• [YOUR INSTRUCTIONS]
How many lines in the listing below contain the string "Select", with case counting? Reply with the number only.

• [DATA FOR THIS TASK]
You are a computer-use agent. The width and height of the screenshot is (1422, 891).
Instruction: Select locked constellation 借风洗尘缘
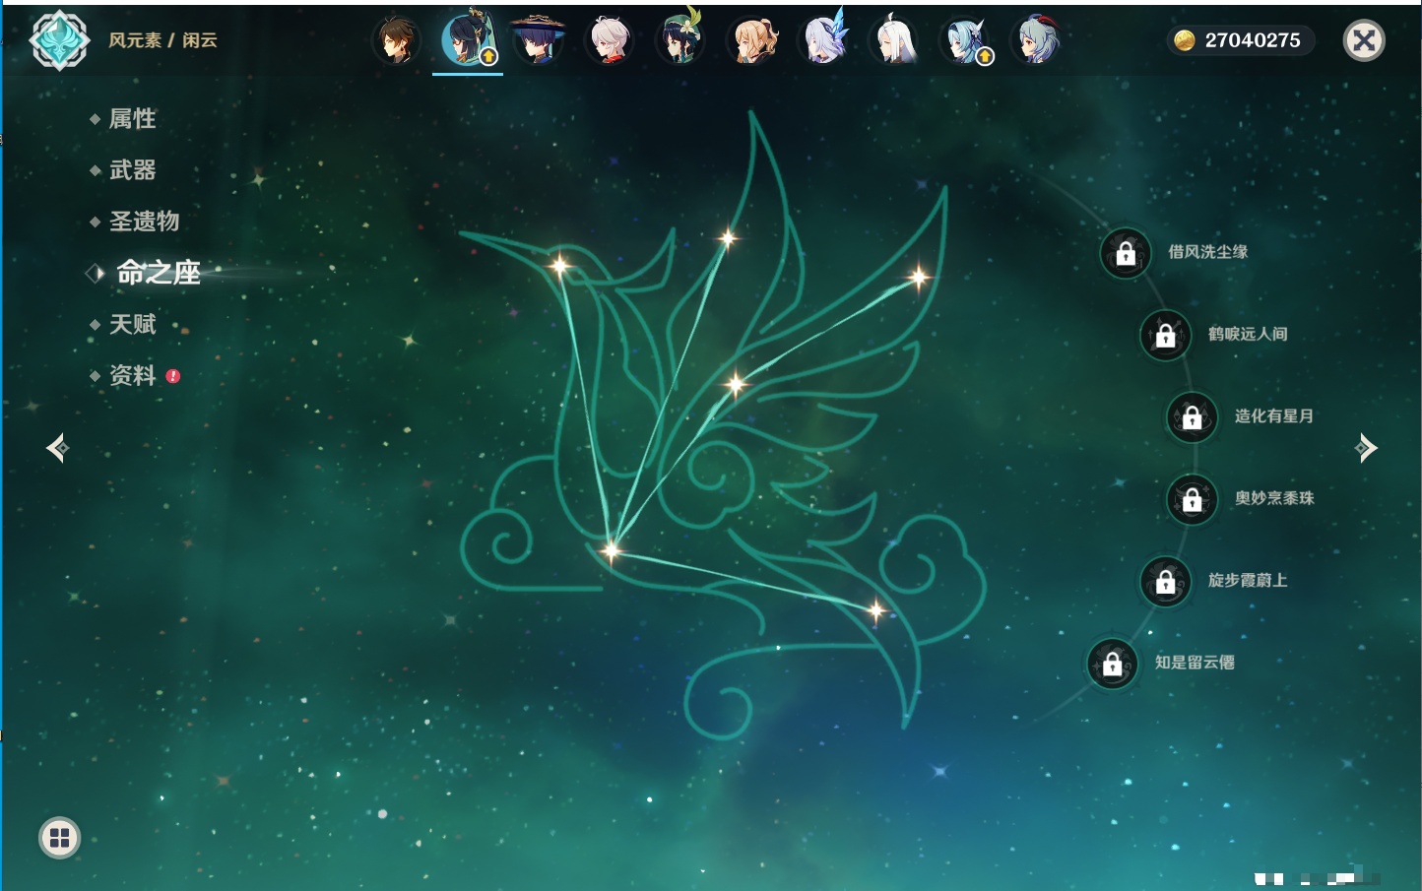click(1126, 254)
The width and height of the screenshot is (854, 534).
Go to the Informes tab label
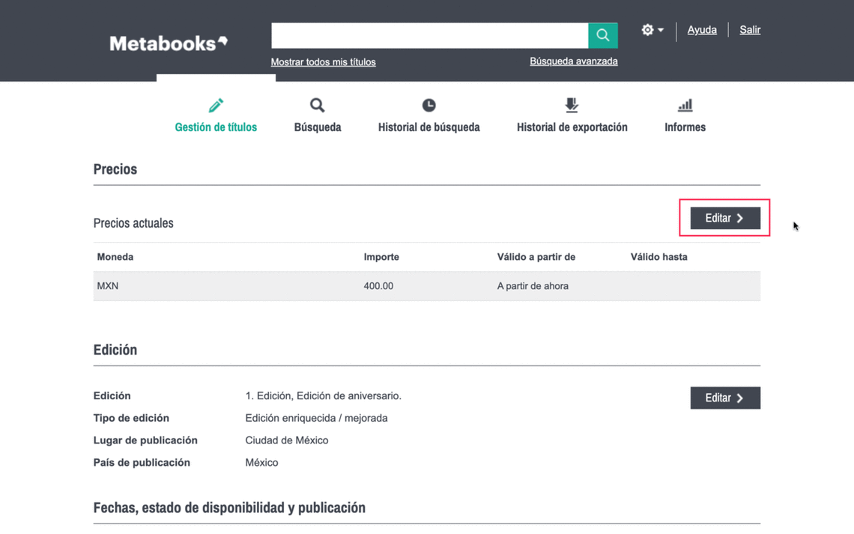click(x=685, y=127)
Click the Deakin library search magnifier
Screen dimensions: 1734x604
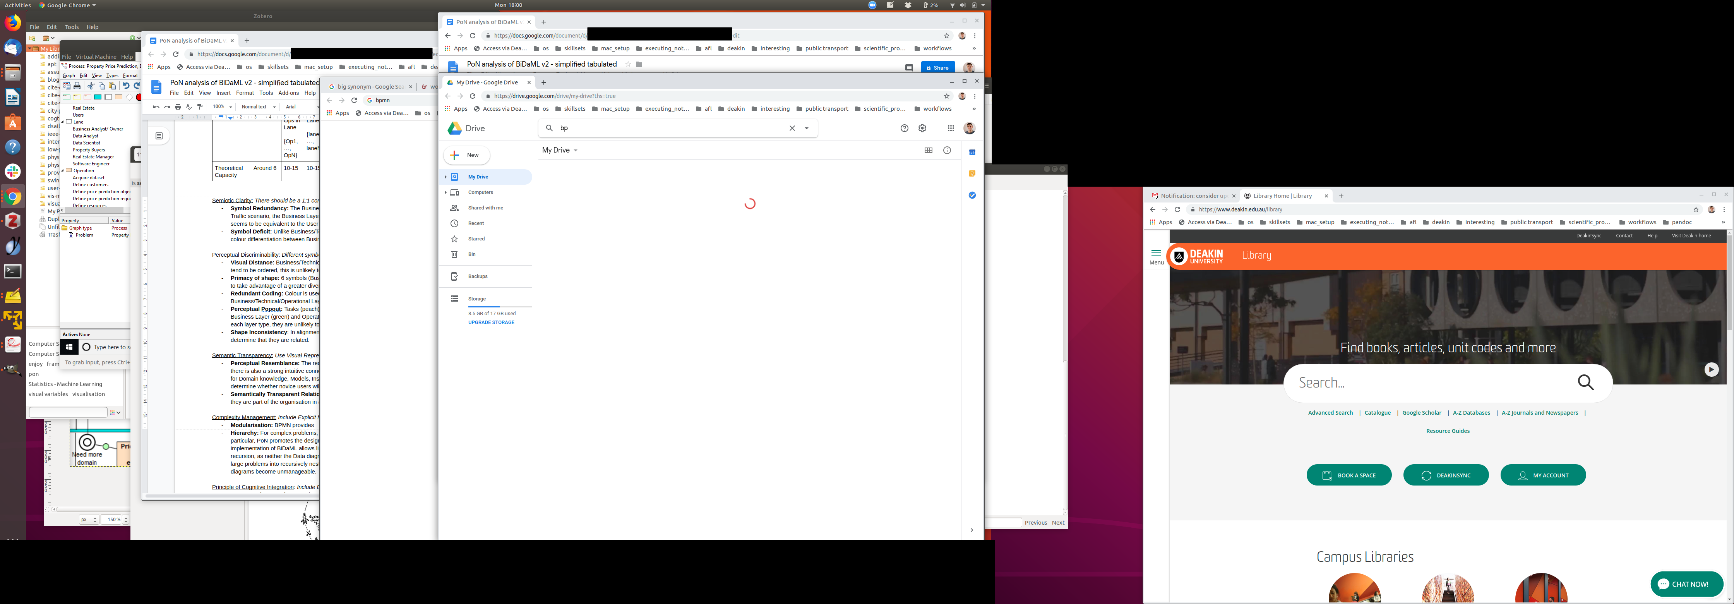pos(1585,382)
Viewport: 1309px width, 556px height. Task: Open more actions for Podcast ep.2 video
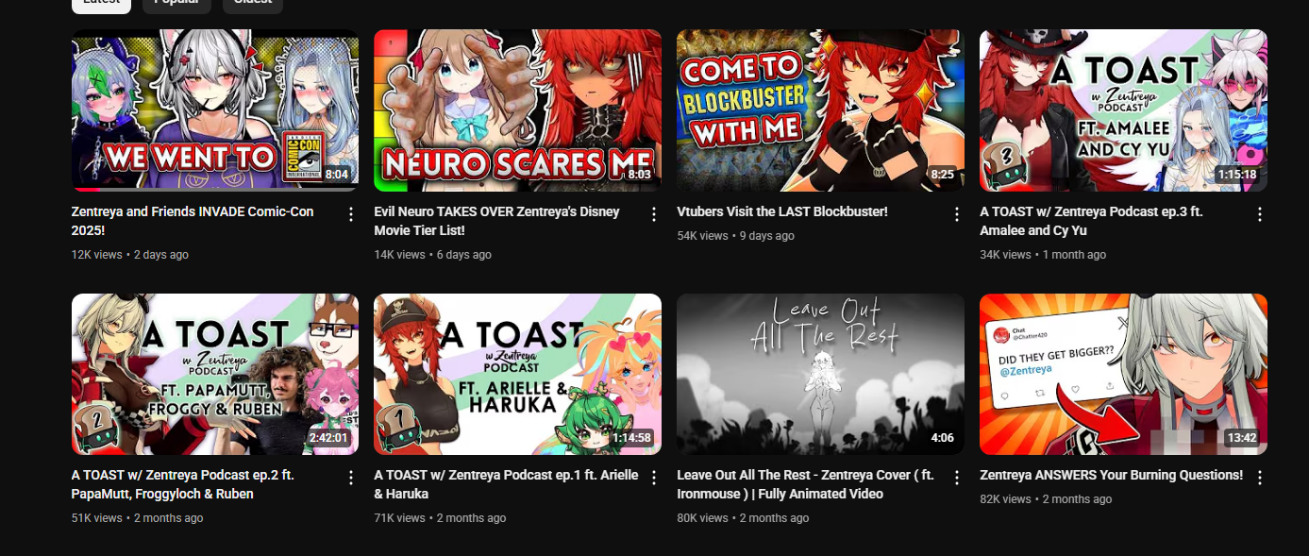[x=351, y=478]
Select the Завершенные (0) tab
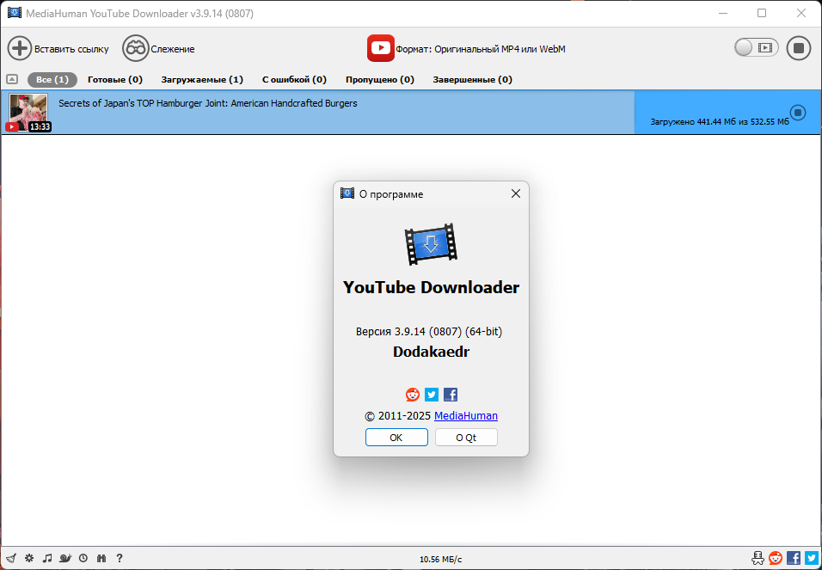Screen dimensions: 822x570 tap(472, 80)
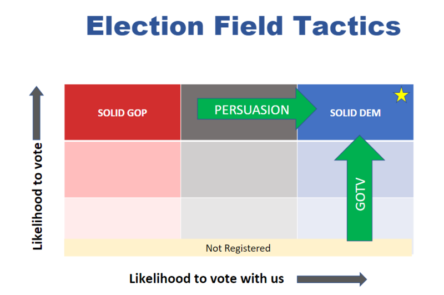Click the light pink middle-left cell
This screenshot has height=295, width=444.
click(x=122, y=169)
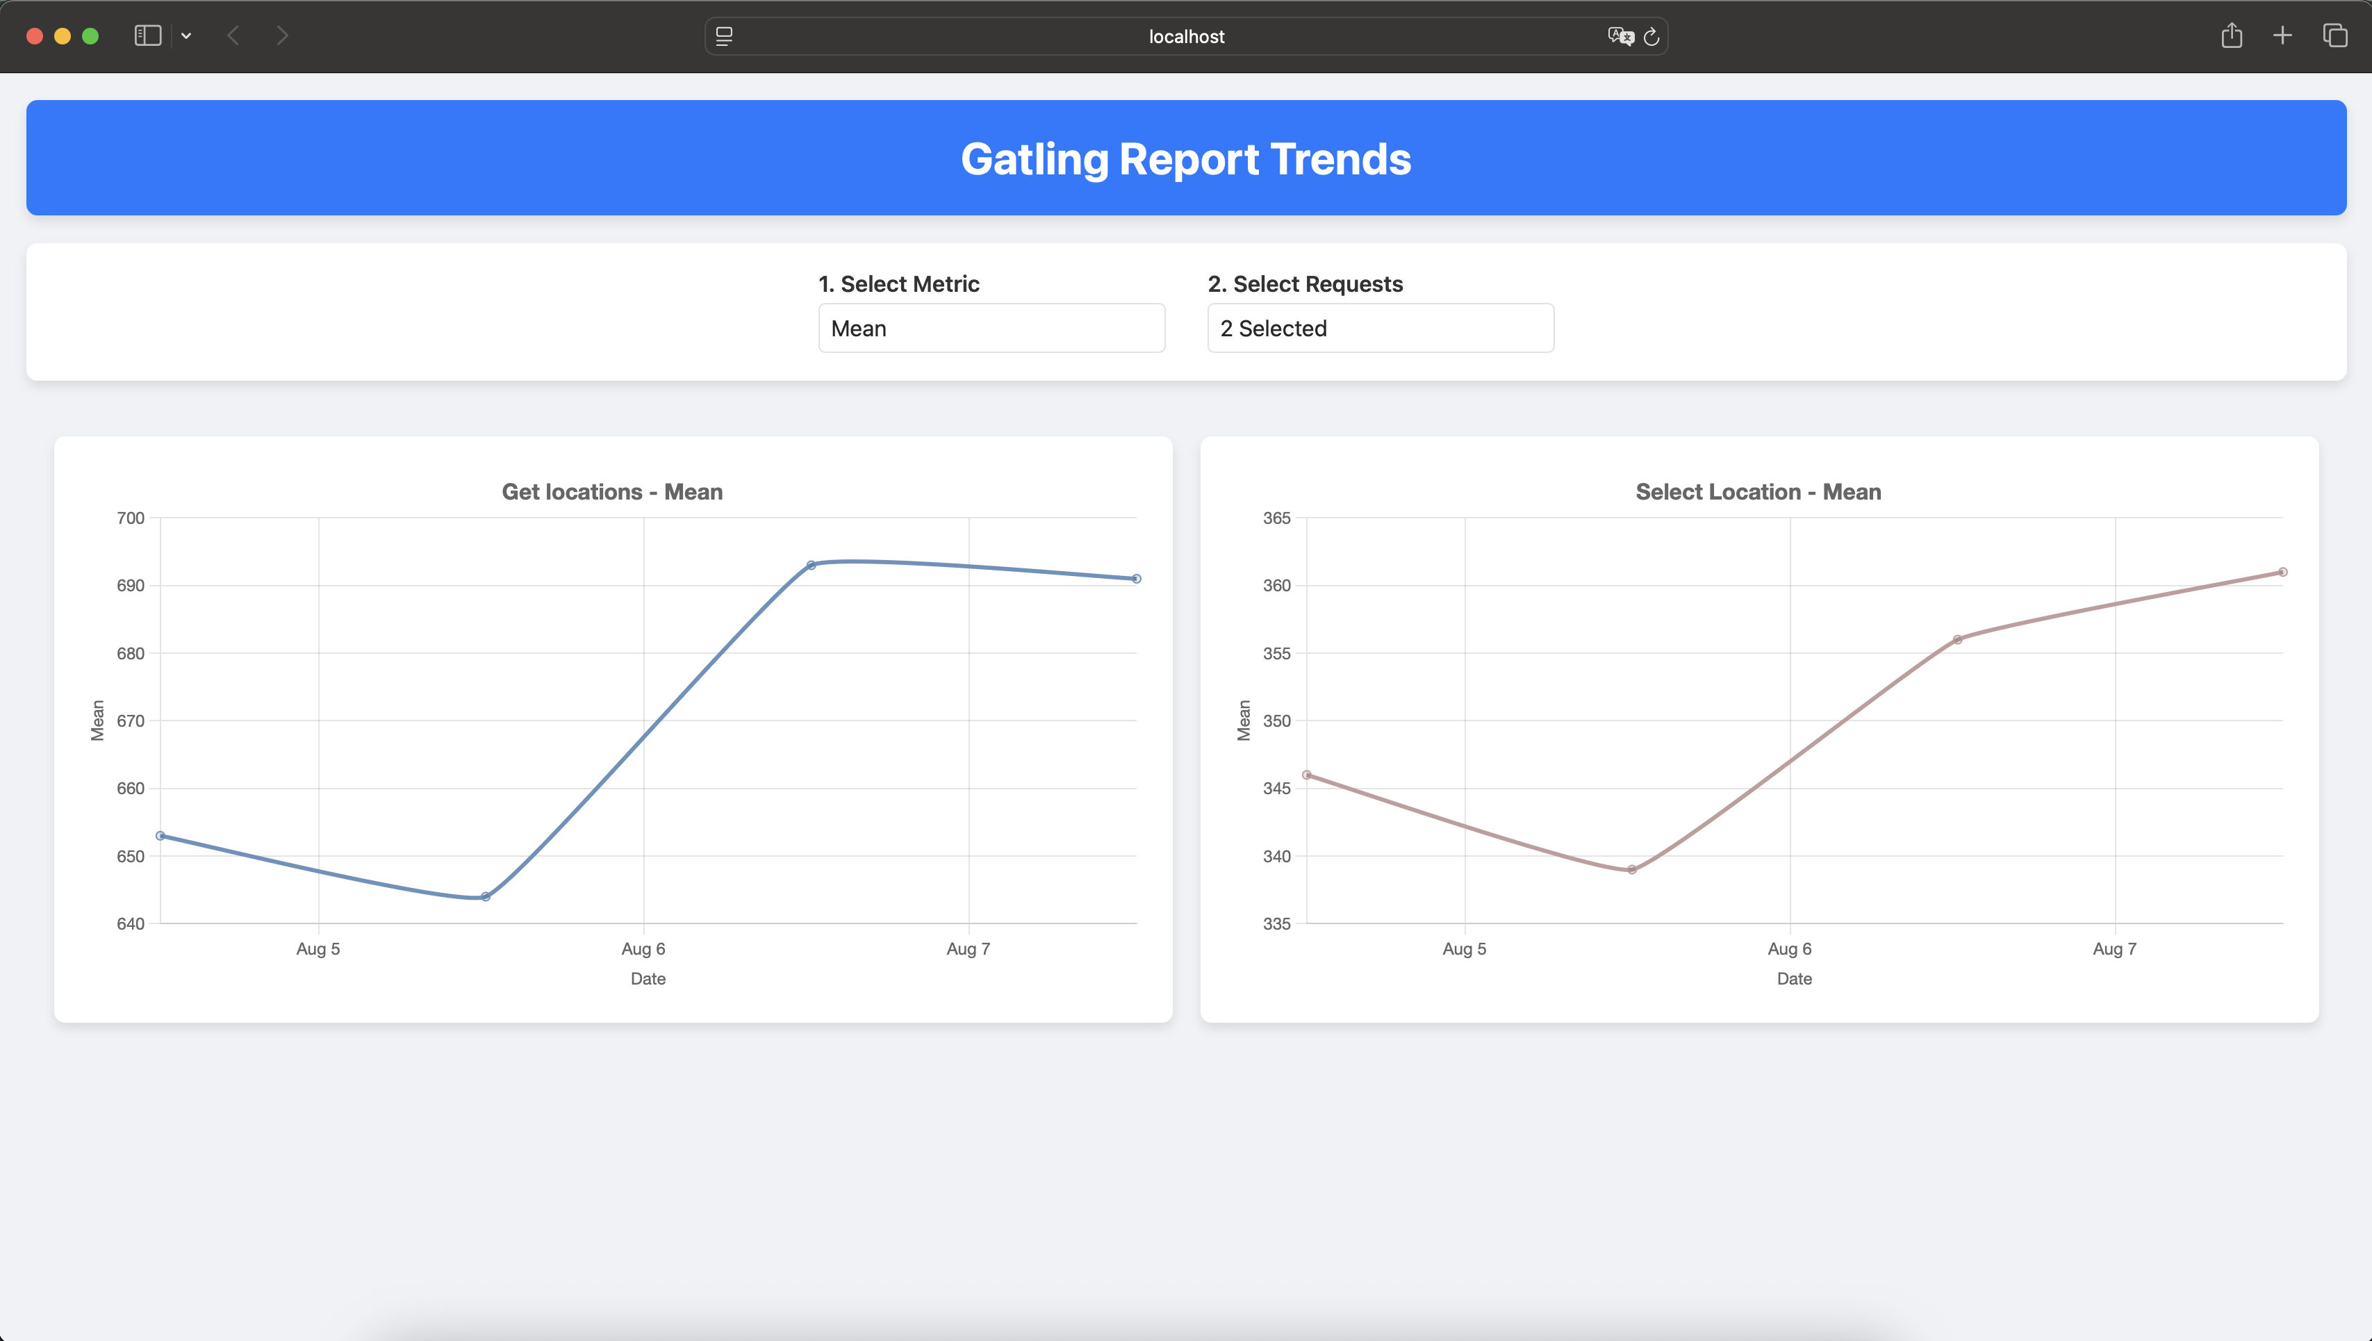Reload the localhost page
Image resolution: width=2372 pixels, height=1341 pixels.
(1652, 36)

• [REPLY]
2